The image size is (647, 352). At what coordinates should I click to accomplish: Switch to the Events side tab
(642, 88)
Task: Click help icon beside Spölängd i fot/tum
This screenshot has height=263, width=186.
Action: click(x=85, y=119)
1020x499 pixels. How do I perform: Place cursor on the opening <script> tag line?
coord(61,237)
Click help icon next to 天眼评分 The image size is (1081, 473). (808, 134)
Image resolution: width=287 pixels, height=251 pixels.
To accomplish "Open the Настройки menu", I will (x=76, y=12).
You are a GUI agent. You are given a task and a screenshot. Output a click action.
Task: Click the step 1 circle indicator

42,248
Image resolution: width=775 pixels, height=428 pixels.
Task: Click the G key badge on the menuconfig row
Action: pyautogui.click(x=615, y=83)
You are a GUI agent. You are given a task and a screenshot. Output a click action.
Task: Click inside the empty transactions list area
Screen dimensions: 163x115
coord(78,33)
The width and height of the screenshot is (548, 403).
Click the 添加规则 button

----

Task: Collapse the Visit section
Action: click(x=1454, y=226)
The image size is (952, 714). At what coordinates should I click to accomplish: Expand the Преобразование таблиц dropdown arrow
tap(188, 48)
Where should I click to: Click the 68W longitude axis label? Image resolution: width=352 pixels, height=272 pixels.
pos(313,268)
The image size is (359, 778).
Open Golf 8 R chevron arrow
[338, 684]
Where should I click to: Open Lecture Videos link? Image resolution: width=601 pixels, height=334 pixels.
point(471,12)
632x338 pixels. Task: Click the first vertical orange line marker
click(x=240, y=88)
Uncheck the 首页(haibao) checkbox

----

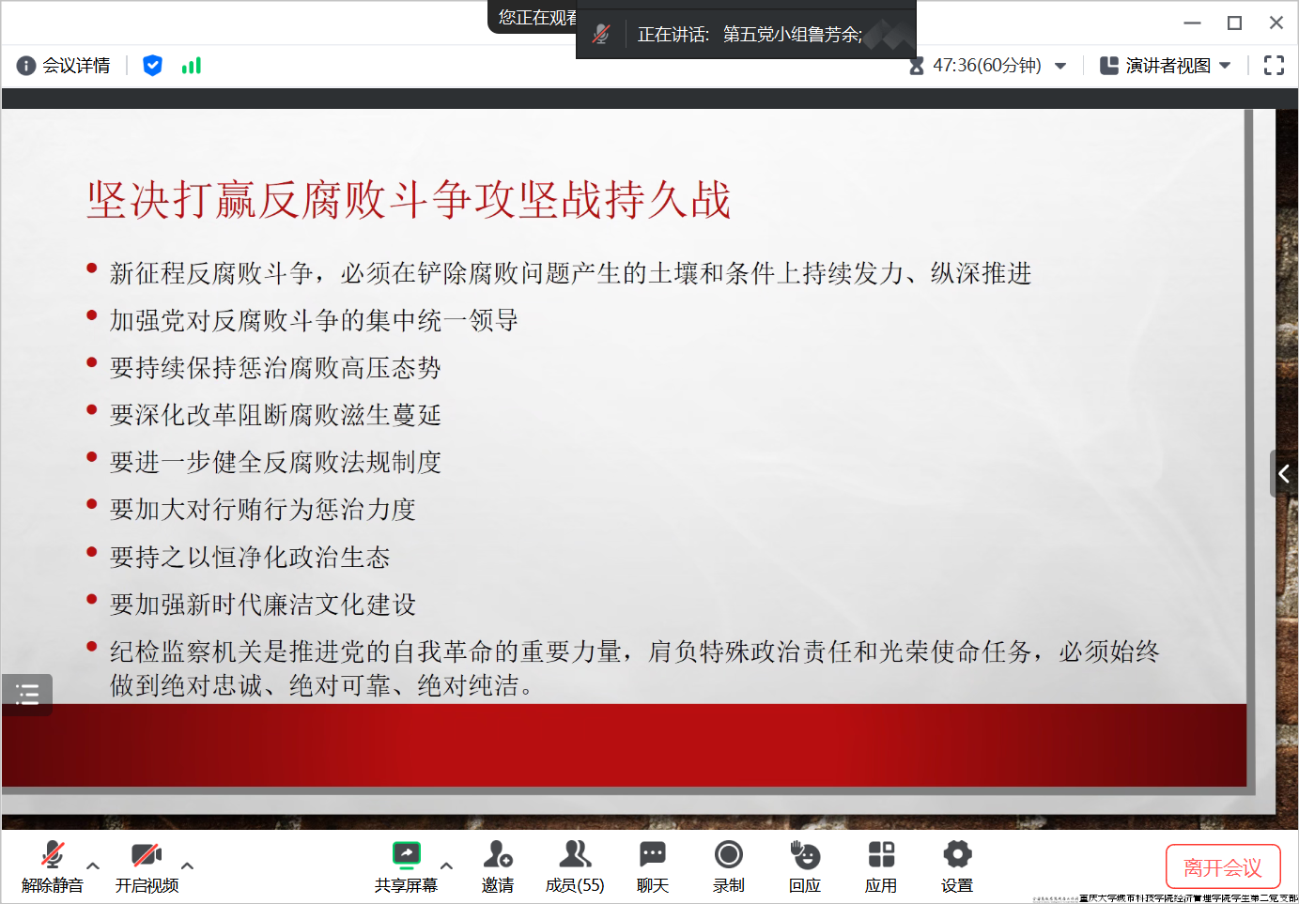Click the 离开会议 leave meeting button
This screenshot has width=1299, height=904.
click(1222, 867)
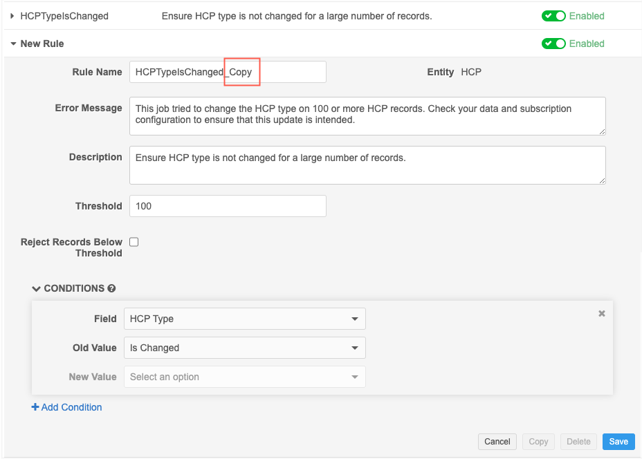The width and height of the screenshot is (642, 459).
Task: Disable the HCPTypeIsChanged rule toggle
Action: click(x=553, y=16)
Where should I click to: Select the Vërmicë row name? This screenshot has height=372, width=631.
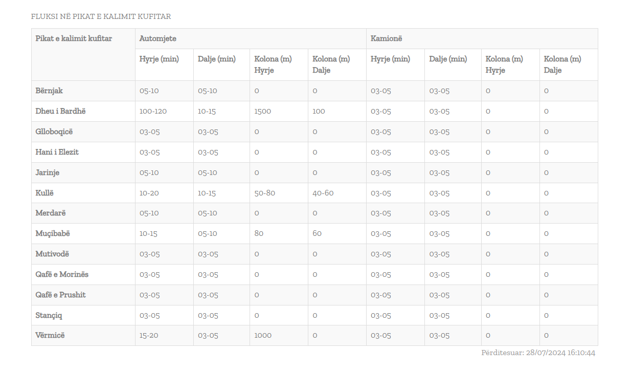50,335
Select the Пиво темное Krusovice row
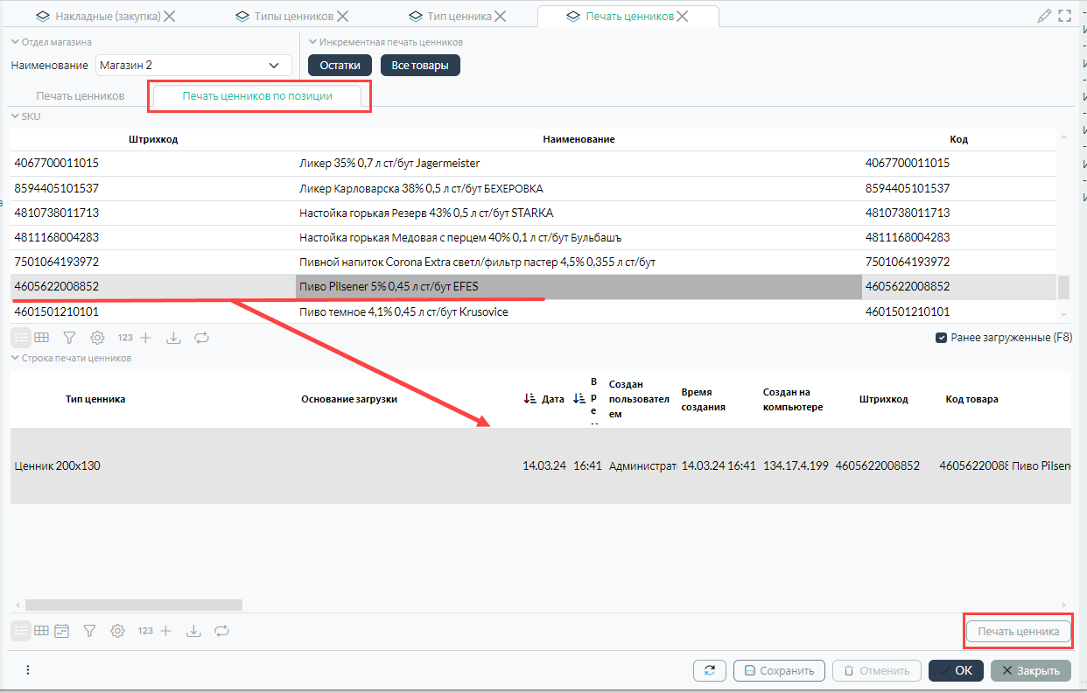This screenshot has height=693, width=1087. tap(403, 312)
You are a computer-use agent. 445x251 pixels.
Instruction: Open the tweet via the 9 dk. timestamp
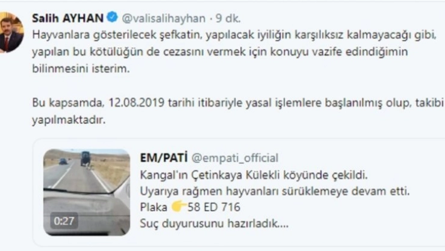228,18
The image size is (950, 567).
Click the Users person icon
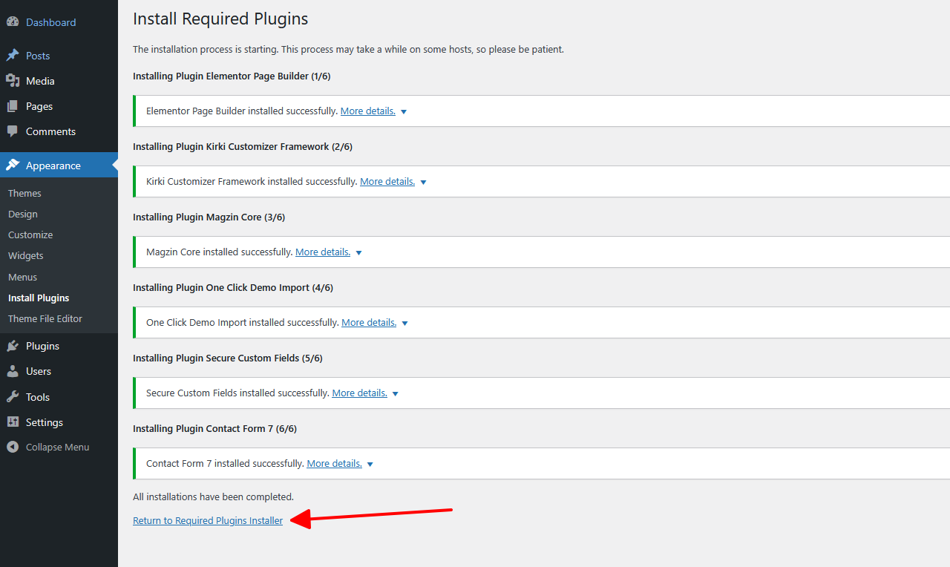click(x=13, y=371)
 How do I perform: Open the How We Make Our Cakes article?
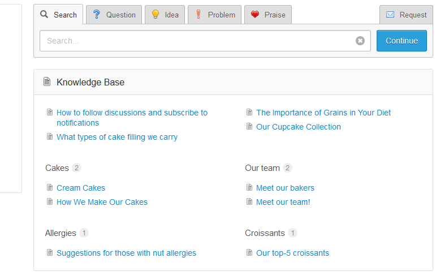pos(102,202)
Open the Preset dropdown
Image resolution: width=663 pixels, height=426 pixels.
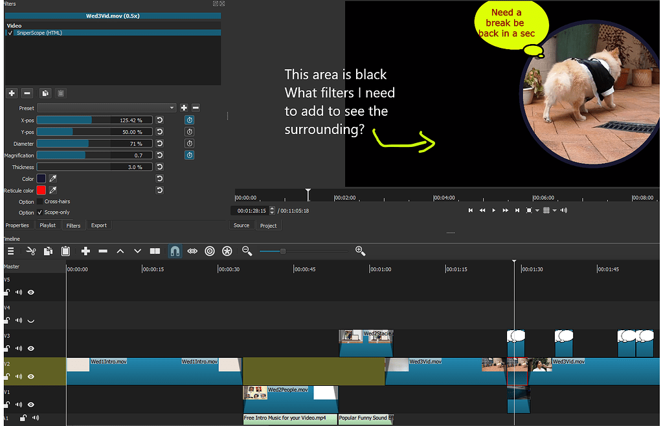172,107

----

*Assignment:*
Write the number of lines in the data above that contain the word "help", and add nothing to it.

*Response:*
2